--- PAGE EXCERPT Enclosed Below ---

Stanisław Kostka Gadomski de Rola (1718–1797) was a Polish nobleman and governor of the Łęczyca Province of Poland since 1787. He was also the Speaker of the Sejm, General officer of the Armed Forces in the Polish–Lithuanian Commonwealth and Starost of Krystynopol.

He accompanied the exiled Stanisław Leszczyński (Stanislaus I) to Lorraine in France, where he completed military training in the Knights' Academy at Nancy. During the War of the Austrian Succession, he served in the French army. Moreover, he took part in the Silesian Wars amongst ranks of the Prussian army. After he had returned to Poland he became a supporter of the Potocki family. In 1747, Stanisław Gadomski became an adjutant of Grand Crown Hetman Józef Potocki. Between 1752 and 1754 he received a yearly salary from the French ambassador equivalent to the amount of 400 ducats. In 1757, he was nominated as a general-major of the Crown Army. In 1760, he became an army deputy in fiscal tribunal.

--- End of Enclosed PAGE EXCERPT ---
--- SUPPLIED DATA Enclosed Below ---

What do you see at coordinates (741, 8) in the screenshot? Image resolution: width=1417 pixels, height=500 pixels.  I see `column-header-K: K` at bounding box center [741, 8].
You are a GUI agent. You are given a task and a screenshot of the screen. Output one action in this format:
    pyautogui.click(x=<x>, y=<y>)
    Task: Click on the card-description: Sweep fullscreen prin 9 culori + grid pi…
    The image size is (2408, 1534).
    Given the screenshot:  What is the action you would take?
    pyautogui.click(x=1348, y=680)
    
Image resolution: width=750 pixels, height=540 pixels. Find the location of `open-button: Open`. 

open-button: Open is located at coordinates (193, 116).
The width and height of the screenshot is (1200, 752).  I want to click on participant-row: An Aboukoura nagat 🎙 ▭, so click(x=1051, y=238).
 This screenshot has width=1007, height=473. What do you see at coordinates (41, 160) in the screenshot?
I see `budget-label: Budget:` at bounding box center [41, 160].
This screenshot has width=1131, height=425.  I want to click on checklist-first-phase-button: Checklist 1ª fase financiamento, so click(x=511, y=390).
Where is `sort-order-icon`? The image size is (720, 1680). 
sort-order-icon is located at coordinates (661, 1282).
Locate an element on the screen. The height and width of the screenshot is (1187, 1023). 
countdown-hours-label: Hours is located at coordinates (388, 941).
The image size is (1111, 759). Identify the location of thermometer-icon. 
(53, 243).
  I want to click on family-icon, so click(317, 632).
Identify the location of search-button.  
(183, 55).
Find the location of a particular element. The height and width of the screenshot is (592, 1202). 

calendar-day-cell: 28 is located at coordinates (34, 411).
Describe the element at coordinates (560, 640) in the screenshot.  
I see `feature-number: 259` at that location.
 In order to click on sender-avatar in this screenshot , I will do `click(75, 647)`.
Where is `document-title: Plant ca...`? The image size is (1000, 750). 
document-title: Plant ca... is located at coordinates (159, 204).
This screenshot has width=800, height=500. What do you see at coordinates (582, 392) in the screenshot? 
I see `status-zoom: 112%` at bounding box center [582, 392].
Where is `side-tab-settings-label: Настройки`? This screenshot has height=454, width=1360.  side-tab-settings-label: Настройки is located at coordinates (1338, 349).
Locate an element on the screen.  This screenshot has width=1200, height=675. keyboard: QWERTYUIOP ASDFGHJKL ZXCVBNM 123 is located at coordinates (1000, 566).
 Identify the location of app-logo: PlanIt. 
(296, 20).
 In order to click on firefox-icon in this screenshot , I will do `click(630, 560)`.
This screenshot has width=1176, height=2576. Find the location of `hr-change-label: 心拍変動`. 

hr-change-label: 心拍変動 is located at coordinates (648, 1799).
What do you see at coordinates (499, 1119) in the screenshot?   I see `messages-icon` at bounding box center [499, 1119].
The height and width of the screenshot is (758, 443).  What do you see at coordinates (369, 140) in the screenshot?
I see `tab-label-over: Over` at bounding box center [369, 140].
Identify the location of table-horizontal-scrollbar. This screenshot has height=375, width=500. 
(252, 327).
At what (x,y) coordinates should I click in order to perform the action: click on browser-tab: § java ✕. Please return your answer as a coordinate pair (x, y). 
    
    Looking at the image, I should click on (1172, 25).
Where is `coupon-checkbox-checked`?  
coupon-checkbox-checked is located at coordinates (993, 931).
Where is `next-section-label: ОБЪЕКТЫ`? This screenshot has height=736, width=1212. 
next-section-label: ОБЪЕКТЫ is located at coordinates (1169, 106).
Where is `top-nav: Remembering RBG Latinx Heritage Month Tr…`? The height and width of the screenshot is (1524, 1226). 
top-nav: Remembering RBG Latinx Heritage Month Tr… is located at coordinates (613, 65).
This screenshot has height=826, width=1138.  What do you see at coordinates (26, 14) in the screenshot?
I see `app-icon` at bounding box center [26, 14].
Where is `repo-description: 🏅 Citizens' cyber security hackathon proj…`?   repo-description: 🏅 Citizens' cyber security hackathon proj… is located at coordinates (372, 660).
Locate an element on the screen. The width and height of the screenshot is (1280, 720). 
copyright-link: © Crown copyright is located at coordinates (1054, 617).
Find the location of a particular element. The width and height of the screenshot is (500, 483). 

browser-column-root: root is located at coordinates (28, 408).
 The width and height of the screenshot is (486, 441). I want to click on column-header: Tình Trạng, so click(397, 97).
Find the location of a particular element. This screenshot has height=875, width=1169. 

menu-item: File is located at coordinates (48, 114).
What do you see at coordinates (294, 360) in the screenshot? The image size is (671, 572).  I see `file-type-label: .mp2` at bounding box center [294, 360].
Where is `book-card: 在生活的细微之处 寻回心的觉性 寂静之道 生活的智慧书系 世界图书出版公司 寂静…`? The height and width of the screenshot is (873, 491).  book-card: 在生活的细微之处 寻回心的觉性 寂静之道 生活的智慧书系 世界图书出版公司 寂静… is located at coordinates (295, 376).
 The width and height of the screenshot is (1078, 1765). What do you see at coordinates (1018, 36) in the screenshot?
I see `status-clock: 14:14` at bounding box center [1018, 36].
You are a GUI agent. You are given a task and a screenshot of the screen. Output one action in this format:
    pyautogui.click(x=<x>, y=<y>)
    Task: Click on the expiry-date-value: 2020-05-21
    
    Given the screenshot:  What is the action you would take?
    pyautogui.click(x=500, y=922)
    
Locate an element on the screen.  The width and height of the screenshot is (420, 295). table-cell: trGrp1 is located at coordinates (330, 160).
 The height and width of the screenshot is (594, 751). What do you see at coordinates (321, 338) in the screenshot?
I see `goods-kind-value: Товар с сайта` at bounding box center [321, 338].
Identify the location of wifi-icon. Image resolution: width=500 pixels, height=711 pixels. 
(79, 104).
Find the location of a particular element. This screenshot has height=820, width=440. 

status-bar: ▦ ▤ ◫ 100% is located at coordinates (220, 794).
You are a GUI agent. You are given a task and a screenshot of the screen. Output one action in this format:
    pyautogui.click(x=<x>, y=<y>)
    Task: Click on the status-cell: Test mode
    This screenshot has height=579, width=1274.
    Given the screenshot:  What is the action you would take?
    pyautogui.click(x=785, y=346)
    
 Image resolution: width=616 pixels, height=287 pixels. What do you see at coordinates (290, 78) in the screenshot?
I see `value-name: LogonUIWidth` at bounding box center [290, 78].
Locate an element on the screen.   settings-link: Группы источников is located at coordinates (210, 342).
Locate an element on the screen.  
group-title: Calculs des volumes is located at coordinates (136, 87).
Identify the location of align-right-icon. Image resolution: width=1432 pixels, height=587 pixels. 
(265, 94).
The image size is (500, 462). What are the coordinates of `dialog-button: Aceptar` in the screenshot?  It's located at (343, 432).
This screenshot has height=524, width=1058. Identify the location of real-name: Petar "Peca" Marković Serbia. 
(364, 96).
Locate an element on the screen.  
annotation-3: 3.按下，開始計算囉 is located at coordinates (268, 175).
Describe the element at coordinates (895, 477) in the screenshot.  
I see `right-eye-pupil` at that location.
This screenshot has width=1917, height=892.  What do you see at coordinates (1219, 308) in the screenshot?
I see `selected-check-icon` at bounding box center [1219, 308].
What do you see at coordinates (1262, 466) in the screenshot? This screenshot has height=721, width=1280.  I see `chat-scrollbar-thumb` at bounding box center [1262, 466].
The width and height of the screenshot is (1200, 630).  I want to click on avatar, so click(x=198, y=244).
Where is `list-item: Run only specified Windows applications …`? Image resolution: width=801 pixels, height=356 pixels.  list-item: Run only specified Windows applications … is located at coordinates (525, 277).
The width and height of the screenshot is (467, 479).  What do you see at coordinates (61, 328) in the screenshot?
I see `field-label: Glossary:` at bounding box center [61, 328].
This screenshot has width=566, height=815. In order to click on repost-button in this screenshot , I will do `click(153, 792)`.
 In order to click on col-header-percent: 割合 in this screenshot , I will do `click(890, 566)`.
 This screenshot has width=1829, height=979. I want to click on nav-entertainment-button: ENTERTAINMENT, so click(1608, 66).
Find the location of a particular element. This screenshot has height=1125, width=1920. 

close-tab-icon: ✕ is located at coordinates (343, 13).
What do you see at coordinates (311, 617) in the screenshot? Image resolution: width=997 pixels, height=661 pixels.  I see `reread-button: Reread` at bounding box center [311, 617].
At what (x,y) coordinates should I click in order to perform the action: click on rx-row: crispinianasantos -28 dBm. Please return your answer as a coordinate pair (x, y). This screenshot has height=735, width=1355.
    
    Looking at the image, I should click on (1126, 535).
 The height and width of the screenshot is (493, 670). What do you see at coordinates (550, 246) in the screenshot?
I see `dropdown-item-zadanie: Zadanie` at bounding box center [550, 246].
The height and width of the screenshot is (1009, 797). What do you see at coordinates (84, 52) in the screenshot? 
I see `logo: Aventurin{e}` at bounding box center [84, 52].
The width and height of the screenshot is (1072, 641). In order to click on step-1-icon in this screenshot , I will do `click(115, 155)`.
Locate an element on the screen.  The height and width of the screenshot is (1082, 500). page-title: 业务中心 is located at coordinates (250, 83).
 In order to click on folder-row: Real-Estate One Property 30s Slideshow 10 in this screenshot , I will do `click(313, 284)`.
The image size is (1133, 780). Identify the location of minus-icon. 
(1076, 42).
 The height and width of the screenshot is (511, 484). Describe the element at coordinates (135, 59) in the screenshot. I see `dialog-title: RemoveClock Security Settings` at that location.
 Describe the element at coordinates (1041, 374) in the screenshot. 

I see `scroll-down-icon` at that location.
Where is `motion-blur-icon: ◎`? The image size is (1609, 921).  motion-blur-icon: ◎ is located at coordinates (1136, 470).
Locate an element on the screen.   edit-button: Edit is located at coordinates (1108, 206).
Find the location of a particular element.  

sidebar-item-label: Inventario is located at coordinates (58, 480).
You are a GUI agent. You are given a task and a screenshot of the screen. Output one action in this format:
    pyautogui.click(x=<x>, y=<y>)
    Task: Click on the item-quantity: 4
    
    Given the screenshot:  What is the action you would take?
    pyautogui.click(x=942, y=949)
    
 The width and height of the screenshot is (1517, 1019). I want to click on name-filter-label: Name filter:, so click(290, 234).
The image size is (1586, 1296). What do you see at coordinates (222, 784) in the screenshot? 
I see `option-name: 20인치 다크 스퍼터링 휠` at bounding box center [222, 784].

--- End of Enclosed SUPPLIED DATA ---

● **PROBLEM 1**: Change "general-major" to "major general" in the passage on Stanisław Gadomski, and give the passage again from "He accompanied the" up to and including "in fiscal tribunal.".
● **PROBLEM 2**: Please continue the passage on Stanisław Gadomski from where it stops.
The material that comes after the passage on Stanisław Gadomski is separate from that passage.

● **TASK RESULT 1**:
He accompanied the exiled Stanisław Leszczyński (Stanislaus I) to Lorraine in France, where he completed military training in the Knights' Academy at Nancy. During the War of the Austrian Succession, he served in the French army. Moreover, he took part in the Silesian Wars amongst ranks of the Prussian army. After he had returned to Poland he became a supporter of the Potocki family. In 1747, Stanisław Gadomski became an adjutant of Grand Crown Hetman Józef Potocki. Between 1752 and 1754 he received a yearly salary from the French ambassador equivalent to the amount of 400 ducats. In 1757, he was nominated as a major general of the Crown Army. In 1760, he became an army deputy in fiscal tribunal.

● **TASK RESULT 2**:
Gadomski was designated as a member of the General Sejm in 1760, the Convocation Sejm in 1764, the Czaplic Sejm in 1766 and the Repnin Sejm in 1767. He supported the election of Stanisław August Poniatowski to the Polish throne. In 1766, he was decorated with the Order of Saint Stanislaus and the Order of the White Eagle in later years.